I found a place to have them made in the UK (in matt black, not the Backblaze red) and though I sold most of them I have still got a few left for £800 each (including the nylon stand-offs and the Port multipliers), mail me at [email protected] if you are interested, if you need more than one I can give you a discount too.
After the first run I had them completely done by the fabrication place so they are precision assembled (I was hopeless at it, almost as hopeless as I am at selling things.)
As soon as you see so many disks in a case like that, it’s hard not to think of Sun’s Thumper and ZFS.
I’ve blogged about ZFS before and given talks on it. With so many disks to fail (either noisily or silently) data loss is inevitable (and worse - you may not even be alerted), ZFS would solve this (or at least ensure you know about it). BackBlaze use custom application logic to work around this, using TomCat and HTTPS.
It’s Not Highly Available
An ex-Sun guy has a critique here that is totally spot on and he makes a few great points about subtle changes to Sun’s design to accommodate vibration, noise and electromagnetic radiation.

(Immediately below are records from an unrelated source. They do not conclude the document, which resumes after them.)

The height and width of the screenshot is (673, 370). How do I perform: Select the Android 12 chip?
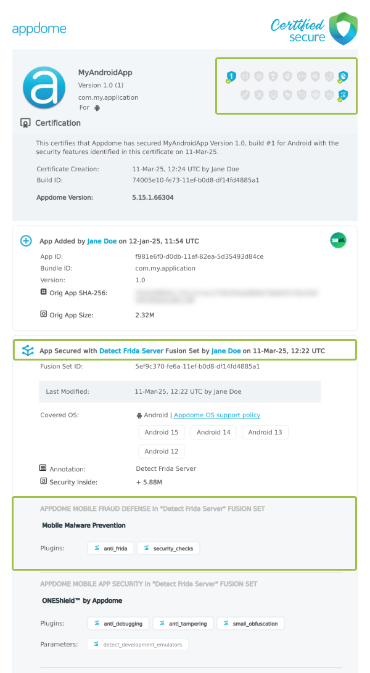click(x=162, y=451)
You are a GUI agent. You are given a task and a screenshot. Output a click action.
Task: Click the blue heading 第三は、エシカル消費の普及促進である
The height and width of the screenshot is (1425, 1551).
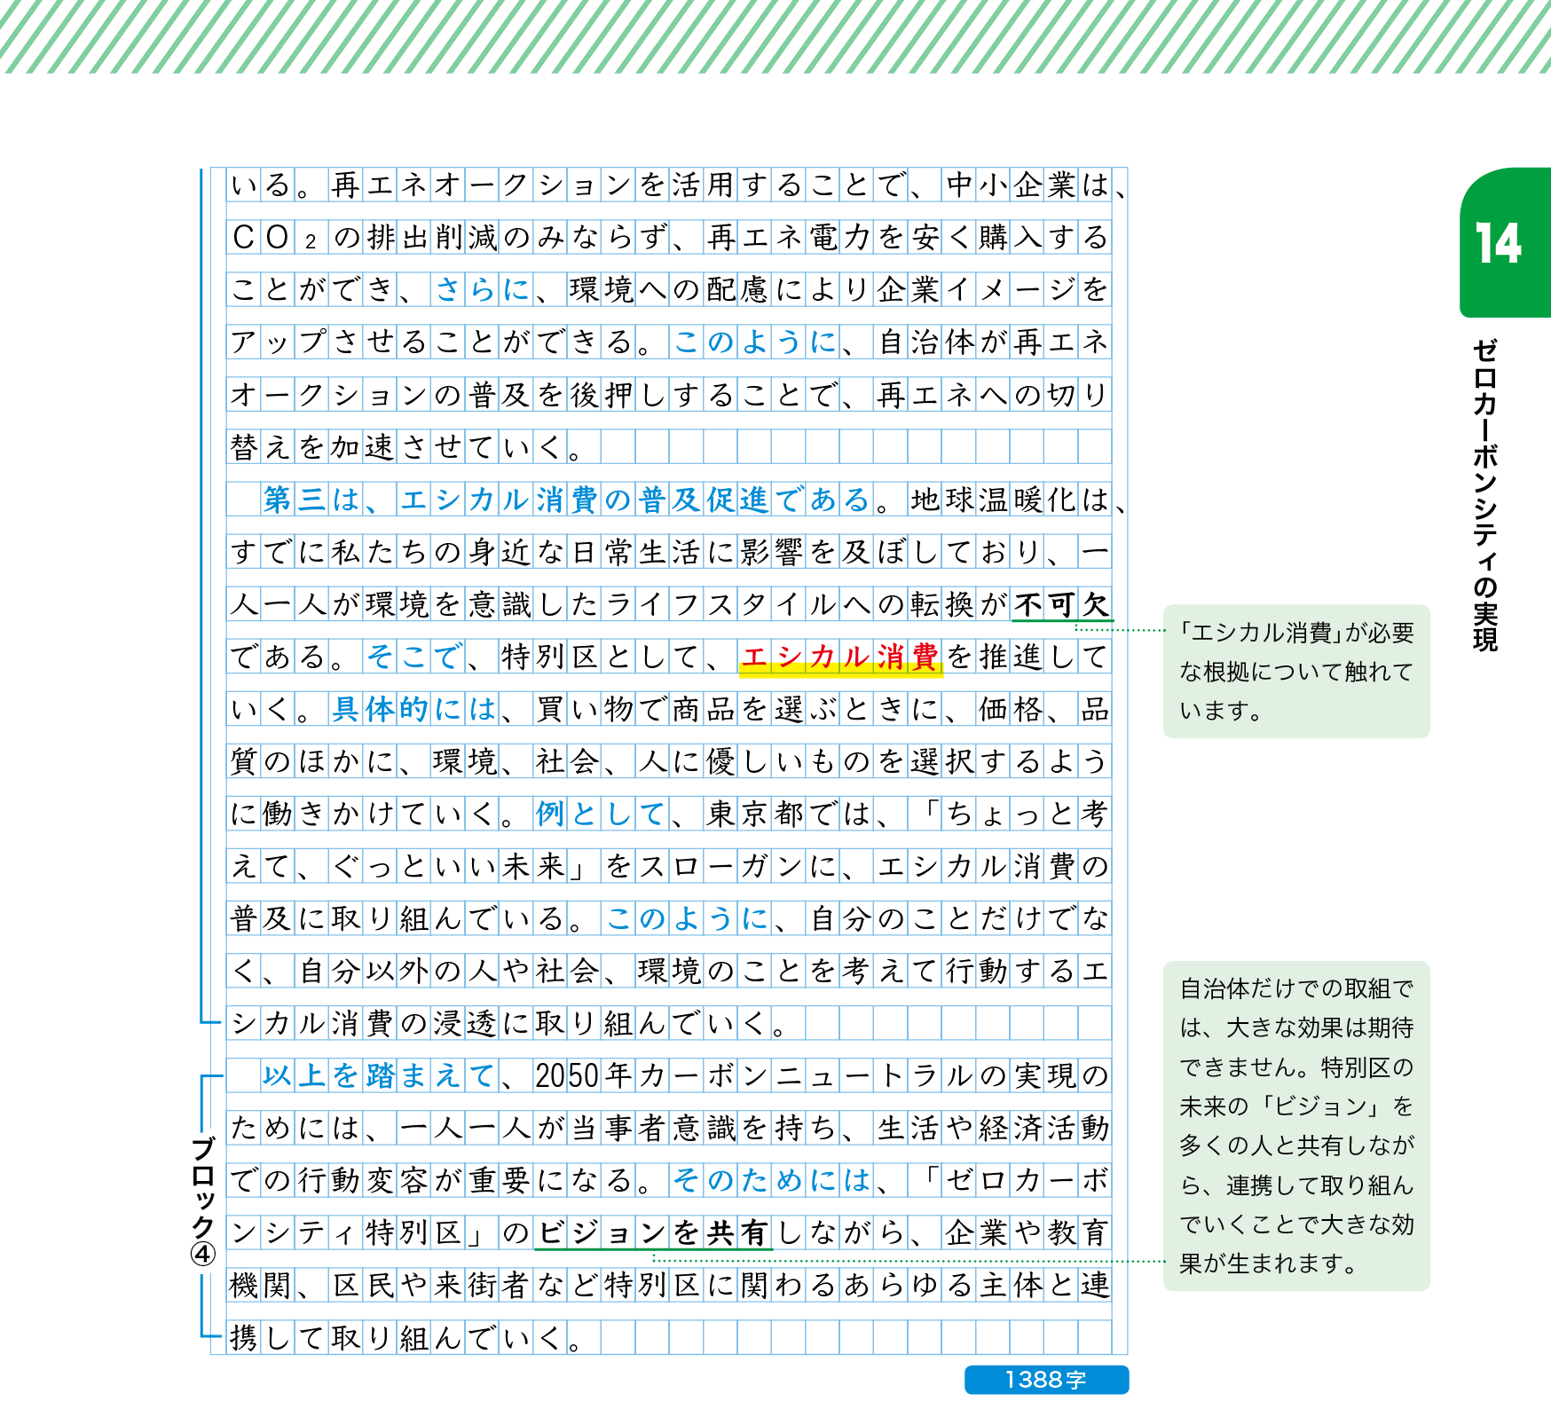tap(568, 500)

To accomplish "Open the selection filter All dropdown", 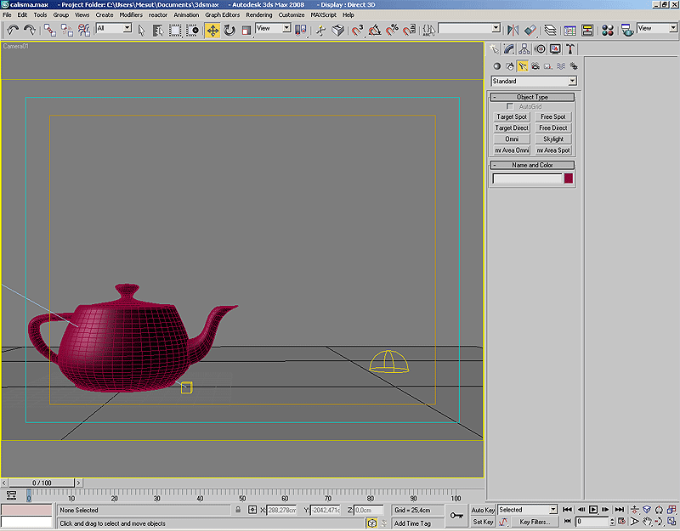I will point(114,29).
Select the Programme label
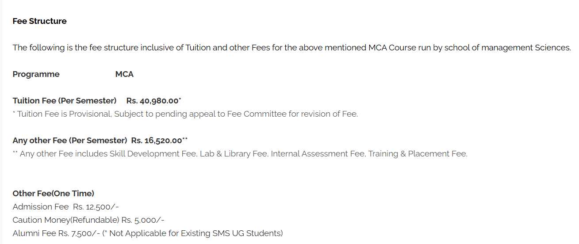The width and height of the screenshot is (579, 244). click(x=36, y=74)
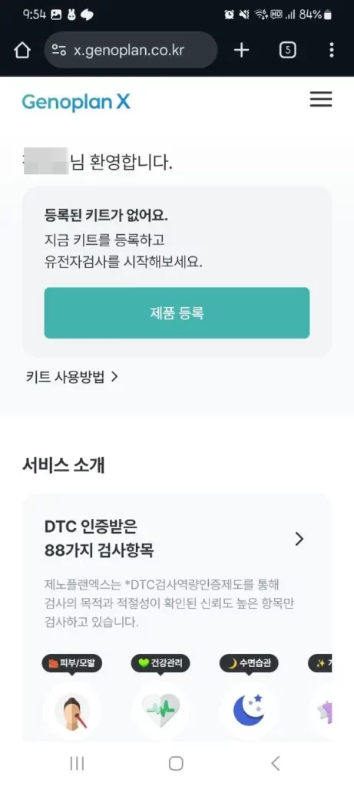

In so many ways the hardware is inadequate and does not have the uptime characteristics of an enterprise SAN/NAS. There are however a few smart software solutions to work around hardware failures, so the availability of a particular device is not so important.
It wont be fast
That is largely a feature of the disks and the controllers, using the Port Multiplers slows you down too. A very cool feature of ZFS Hybrid Storage Pools allows for using SSD as a second level cache, that would help.
How can you make it HA?
The landscape has shifted a little since I last blogged about it, Ceph and RiakCS being interesting additions. Ceph has an object store, block device and POSIX Filesystem with distributed metadata in the works, the one to watch I think.